La primera vez que visité a mi novio Elsol en la casa donde se hospedaba como estudiante, el perro de la dueña de la casa se lanzó sobre mi. Viniendo de un país donde no había perros como mascotas, estos animales equivalían a lobos para mí. Grité por mi vida con un brinco para atrás y casi me desmayé. Desde entonces, Elsol odiaba al perro, que se llamaba Pipo, y siempre lo pateaba a un lado cuando yo llegaba para que no me molestara.
Desgraciadamente no fue sólo Pipo. Muchas casas en el barrio tenían un perro. Curiosamente, todos los perros, grandes o pequeños, me ladraban al verme acercar. Venían corriendo hacia la puerta de rejas y saltaban contra las barras de hierro enseñándome sus colmillos feroces. Caminando en el barrio, yo siempre trataba de mantener una buena distancia de las rejas para que esos canijos siempre al acecho no me sorprendieran.
“¿Por qué siempre me ladran a mí, y no a tí?” Le pregunté a Elsol.
“Porque comiste a sus primos.” Elsol contestó con una mueca. “En China se come carne de perro, ¿no?”
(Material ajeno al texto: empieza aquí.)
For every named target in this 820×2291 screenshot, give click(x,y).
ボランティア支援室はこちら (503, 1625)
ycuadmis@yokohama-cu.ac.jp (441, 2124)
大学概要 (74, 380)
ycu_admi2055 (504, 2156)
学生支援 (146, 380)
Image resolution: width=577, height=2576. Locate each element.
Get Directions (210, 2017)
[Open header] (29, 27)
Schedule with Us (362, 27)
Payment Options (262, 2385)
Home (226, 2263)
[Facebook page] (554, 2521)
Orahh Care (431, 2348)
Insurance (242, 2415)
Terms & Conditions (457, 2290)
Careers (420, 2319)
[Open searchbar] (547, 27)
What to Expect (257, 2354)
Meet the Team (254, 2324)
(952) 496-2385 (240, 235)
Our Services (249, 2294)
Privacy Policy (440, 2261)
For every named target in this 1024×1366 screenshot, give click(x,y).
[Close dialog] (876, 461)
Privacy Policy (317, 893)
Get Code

Años después, llevé a Elsol a China para presentarlo a mi familia. Un día nos invitaron a un restaurante de comida exótica. Como buena anfitriona, yo le explicaba con mucho entusiasmo cada plato que se servía: hormigas gigantescas fritas, grillos crujientes, estofado de jabalí, camarones borrachos (o sea atarantados en licor), etc, etc. Como buen huésped, Elsol se portó muy valiente y con palillos medio trancados entre sus dedos probó todo con curiosidad and apreciación.
Cuando trajeron carne de perro, decidí callarme hasta que lo probara. Candente sobre la parrilla y brillando con un exquisito aroma de vino de arroz y especias orientales, la carne estaba hecha a perfección – tierna y jugosa – sucumbiendo al paladar. Le gustó tanto a Elsol que se sirvió otro trozo voluntariamente. Gozando de la delicia en su boca, me preguntó:
“No me has dicho qué plato es éste tan rico?”
“No sé si fue un primo o sobrino, pero cuando regresamos a México, Pipo te va a ladrar a ti también.”